At last year’s United Nations climate summit, all countries agreed to set tougher climate targets this year in order to keep average global temperature rises to the 1.5C limit that scientists say would avoid the worst effects of global warming.

Only about 30 have done so in the face of a global energy crisis and looming economic downturn.

Many delegates are also looking ahead to Bali, where US President Joe Biden and Chinese leader Xi Jinping – the world’s two biggest polluters – met on Monday ahead of the Group of 20 summit. A resumption of US-China climate change collaboration, which China halted earlier this year, could help boost negotiations at COP27.

Some negotiators said the summit’s early breakthrough in agreeing to discuss funding to help vulnerable countries cope with damage from floods, drought, and other climate impacts – the politically contentious issue known as loss and damage – had slowed in recent days.

“Discussions on loss and damage have been weak, with little progress,” said Omar Alcock, a negotiator for Jamaica, one of more than 130 developing and climate-vulnerable countries demanding that countries agree to establish a new loss and damage fund at COP27.

The issue has the potential to sour the talks and slow progress on other potential deals.

The European Union, which has 27 member countries, has stated that it is now open to discussing such a fund, but, like the United States, rejects any outcome that could make rich nations legally liable to pay for climate-related damage due to their high historical greenhouse gas emissions.

“It is common knowledge that the United States and many other countries will not establish… any type of legal structure based on compensation or liability. That is simply not the case “On Saturday, US climate envoy John Kerry told the conference.

Mohamed Adow, director of Nairobi-based think tank Power Shift Africa and a COP27 observer, described the lack of progress as a “betrayal of vulnerable communities and countries.”

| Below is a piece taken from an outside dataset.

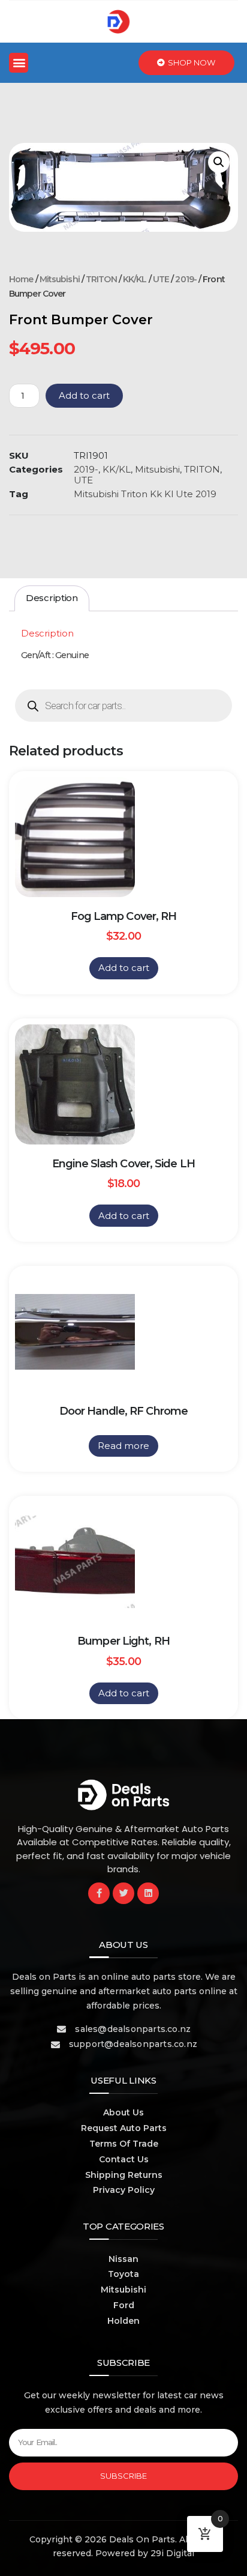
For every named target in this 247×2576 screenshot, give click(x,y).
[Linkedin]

Rifts are forming in other negotiation rooms over the so-called cover texts that will form the summit’s core political agreement.
Last week, India surprised some countries by pushing for a deal to phase out all fossil fuels, rather than just coal, as countries agreed at last year’s United Nations summit.

This would put oil and gas consumers and producers in the spotlight, easing the focus on countries that rely heavily on coal for energy, such as India. According to observers, India’s proposal is likely to face opposition from major oil and gas producers such as Saudi Arabia.

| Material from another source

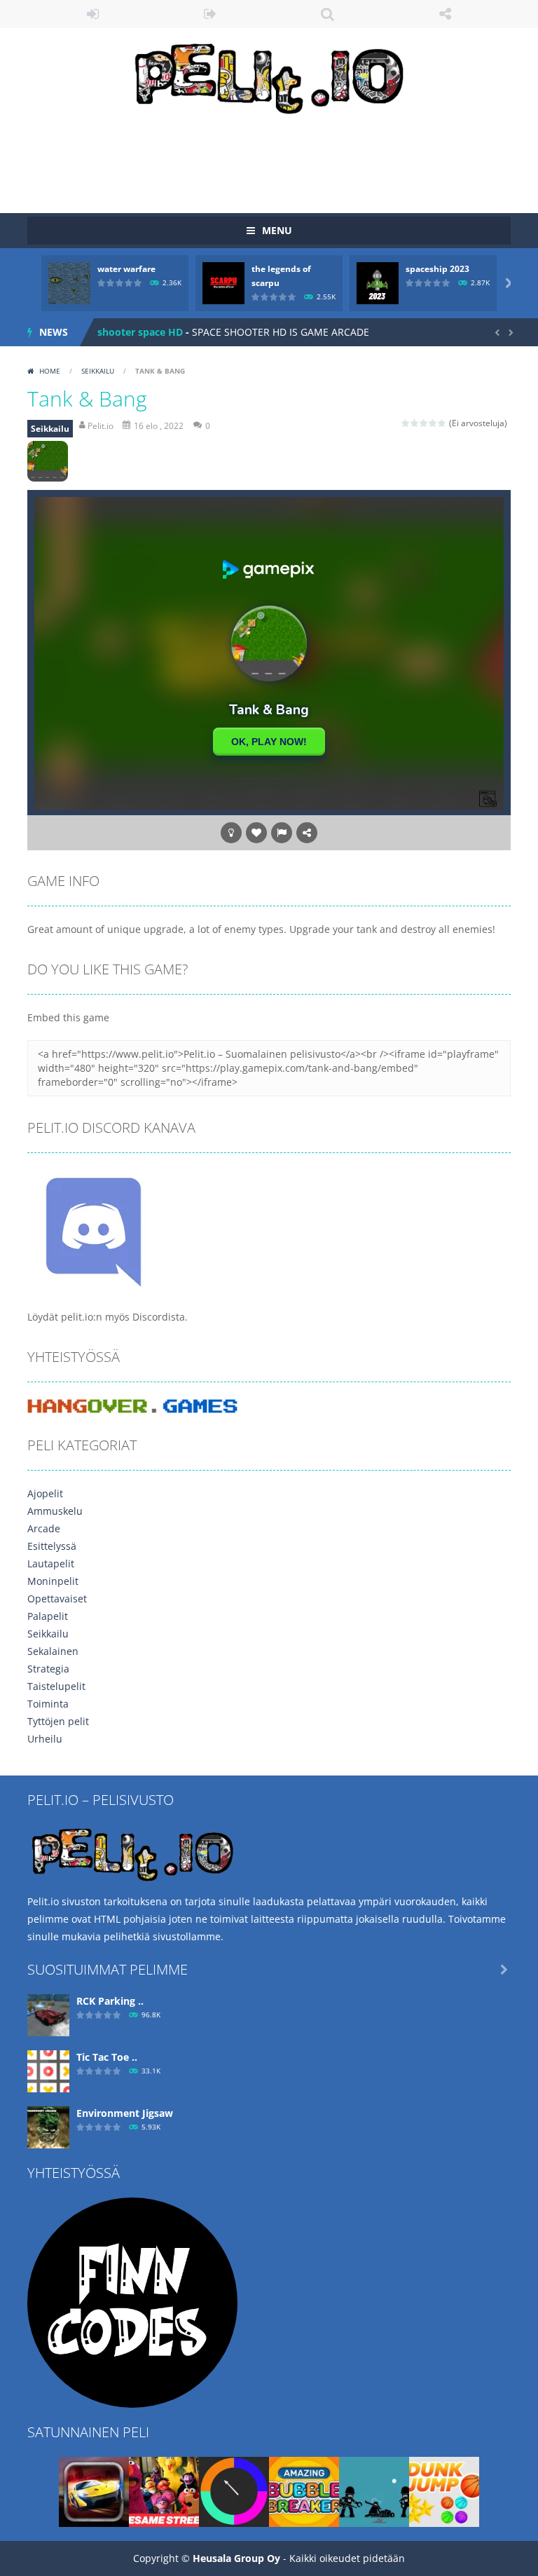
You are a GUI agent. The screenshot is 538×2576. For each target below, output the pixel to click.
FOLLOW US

“That will undoubtedly flare up,” one observer predicted.

Meanwhile, the EU wants all countries to agree to raise their emissions-cutting targets in 2023, which China is opposing. China is also opposing the EU’s efforts to establish regular international meetings for countries to exchange knowledge and track progress on emissions-cutting goals to ensure they are met.

“We ran out of time this week, but I am confident that an ambitious outcome will be forthcoming next week,” Belize negotiator Carlos Fuller said of the plan to hold these progress meetings.

Egypt’s most prominent prisoner, Alaa Abd el-Fattah, escalating his hunger strike at the start of the summit has also focused attention on the host country’s human rights record, threatening to overshadow any agreements reached during the two-week event.

Some countries are also looking for deals outside of the formal talks, not least because previous COP agreements have failed to translate into real-world action. On Monday, Germany and a group of climate-vulnerable countries launched the “Global Shield” scheme in an attempt to improve insurance for climate-vulnerable countries.

According to research released last week during COP27, global CO2 emissions are set to rise this year, exposing the chasm between countries’ promises to cut emissions in future years and their actions today, which, if continued, would heat the planet far beyond the 1.5C target.